What needs to be done:
The answer consists solely of the lines running from the one with "Given: Click the 厦 logo icon of first partner" through the final line below, transcribed exactly and without any pictures.

Data provided:
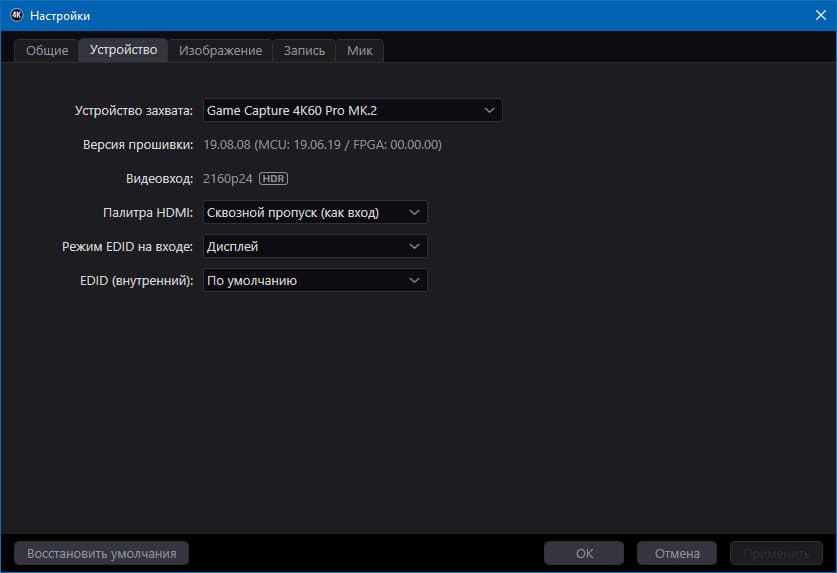Click the firmware version text 19.08.08
The image size is (837, 573).
pos(227,145)
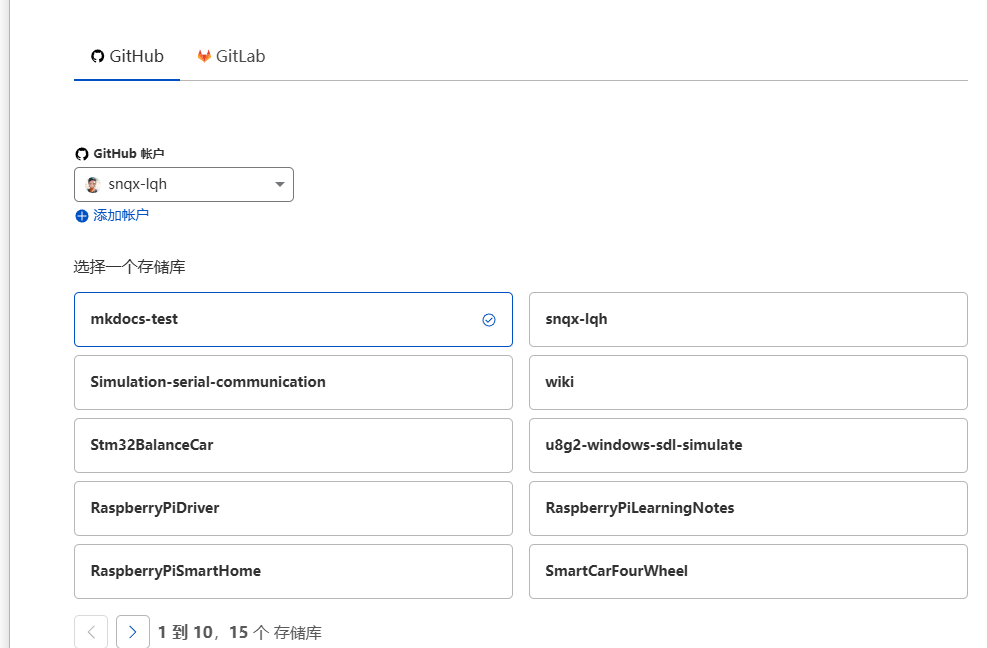Go to next page of repositories
This screenshot has width=987, height=648.
pos(133,632)
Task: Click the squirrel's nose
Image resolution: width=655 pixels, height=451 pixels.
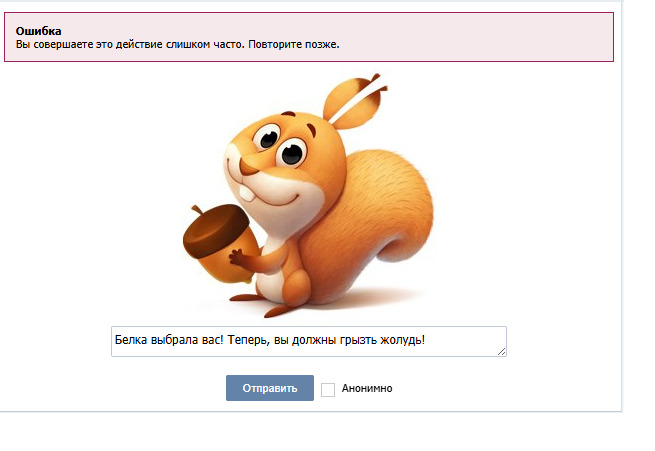Action: (x=248, y=167)
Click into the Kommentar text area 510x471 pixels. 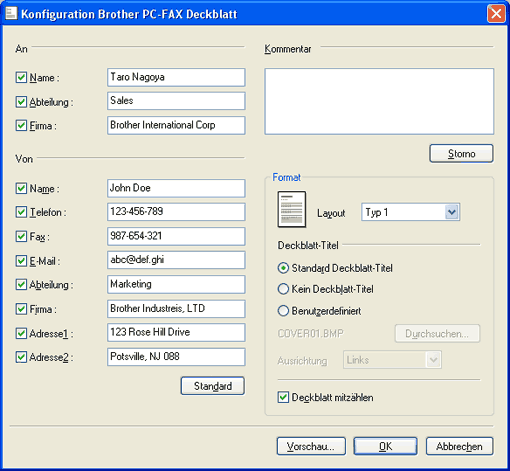point(379,101)
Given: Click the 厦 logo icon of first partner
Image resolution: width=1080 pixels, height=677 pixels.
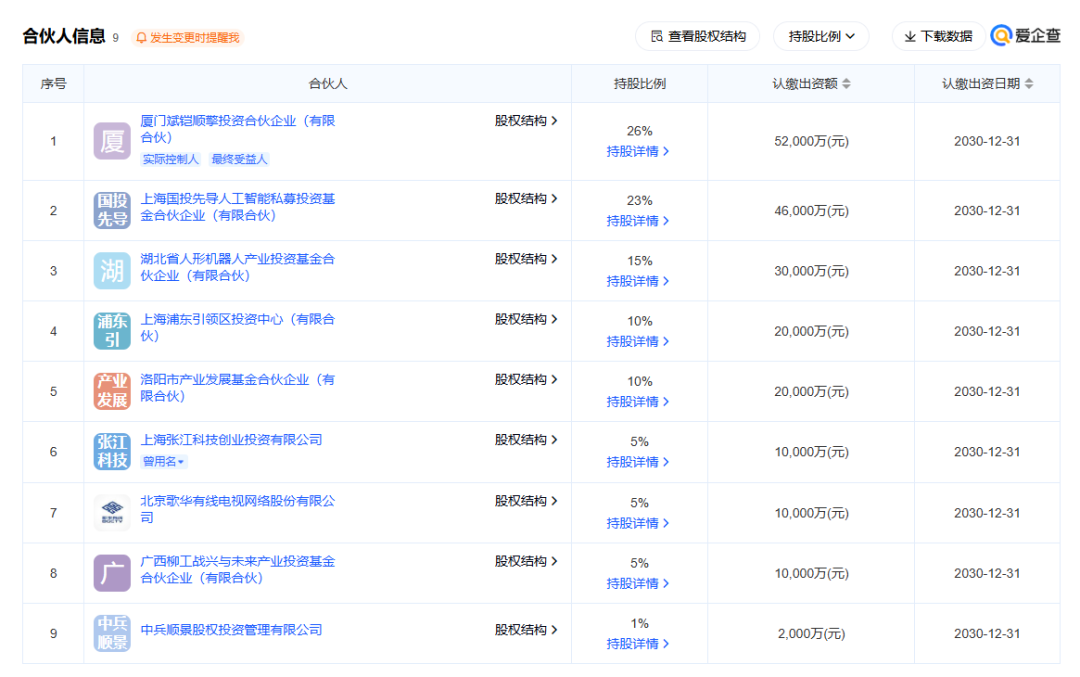Looking at the screenshot, I should pos(112,141).
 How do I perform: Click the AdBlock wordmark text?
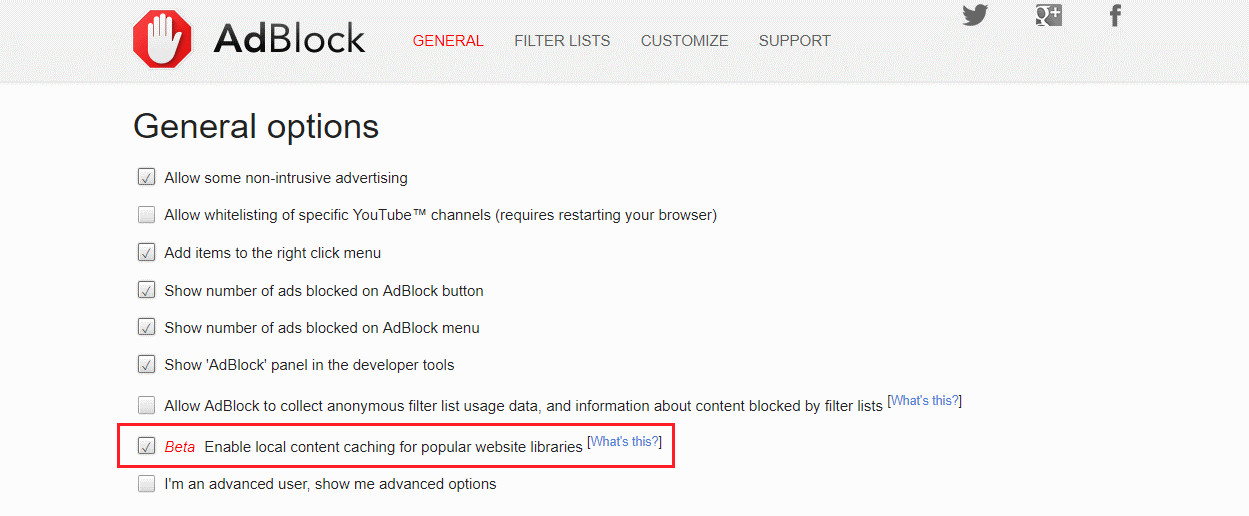[289, 40]
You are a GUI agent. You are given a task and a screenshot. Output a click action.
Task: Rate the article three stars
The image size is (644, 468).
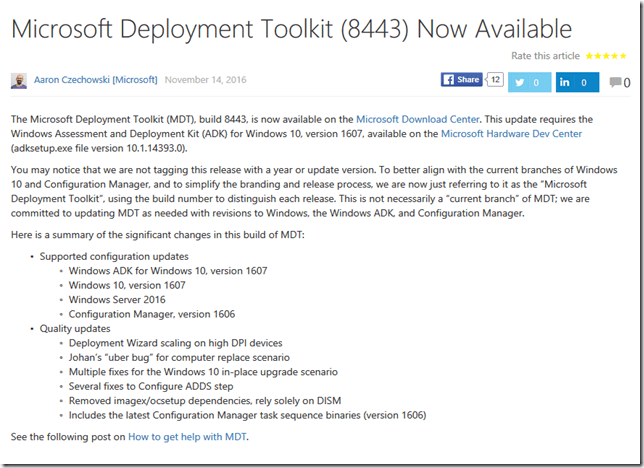(607, 57)
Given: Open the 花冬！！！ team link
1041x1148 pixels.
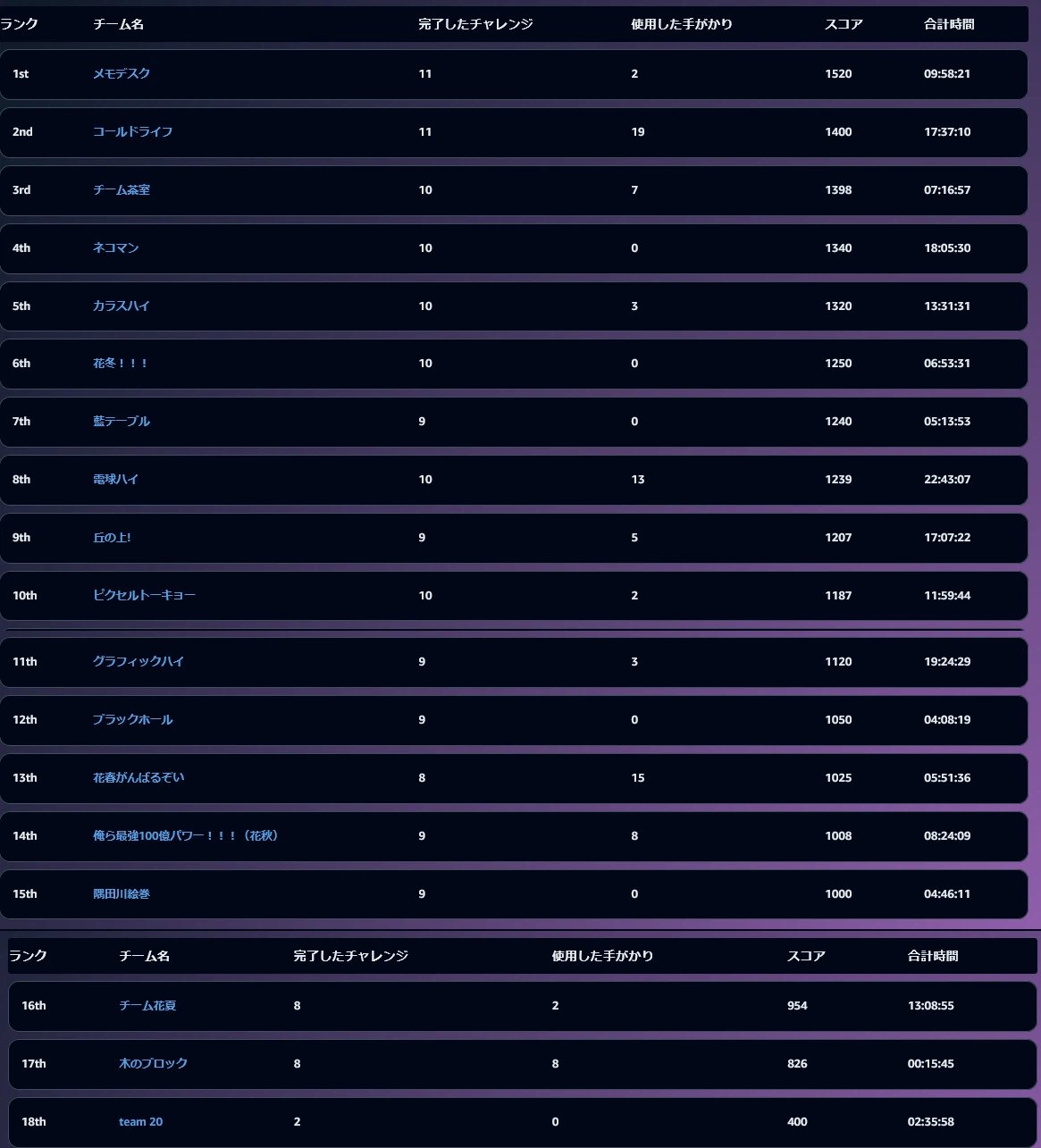Looking at the screenshot, I should click(121, 364).
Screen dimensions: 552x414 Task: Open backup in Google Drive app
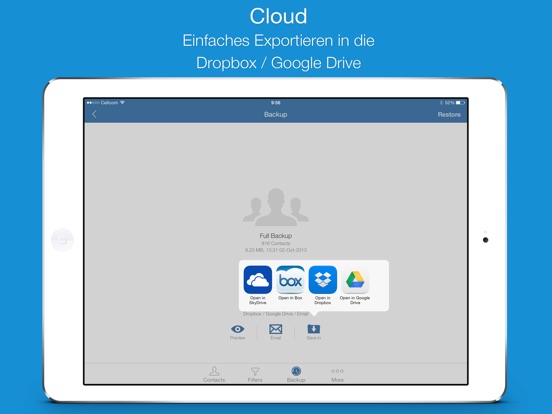tap(355, 280)
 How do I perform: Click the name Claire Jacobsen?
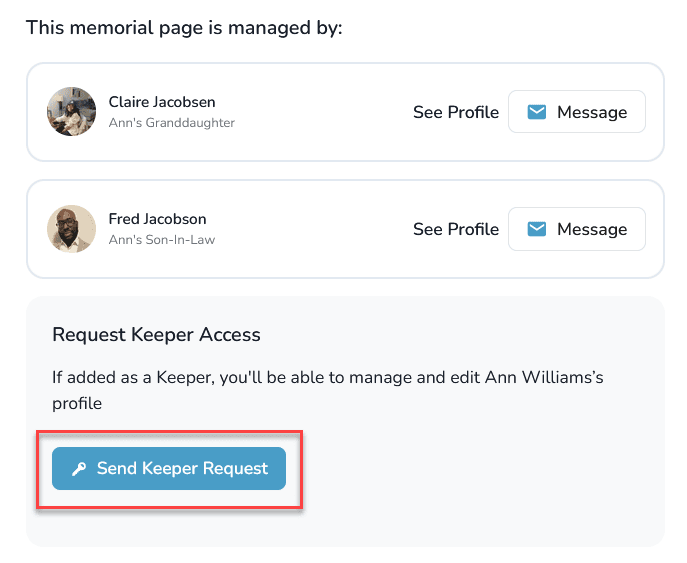pyautogui.click(x=162, y=102)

Exercise answer:
Given: Click the 厦 logo icon of first partner
Image resolution: width=1080 pixels, height=677 pixels.
Looking at the screenshot, I should pos(112,141).
 How do I perform: Click the AdBlock wordmark text?
[289, 40]
You are a GUI agent. You are given a task and a screenshot. Output a click action.
Task: Rate the article three stars
The image size is (644, 468).
(607, 57)
Given: Open the 花冬！！！ team link
1041x1148 pixels.
Looking at the screenshot, I should click(121, 364).
Screen dimensions: 552x414 Task: Open backup in Google Drive app
tap(355, 280)
 How do I perform: Click the name Claire Jacobsen?
pyautogui.click(x=162, y=102)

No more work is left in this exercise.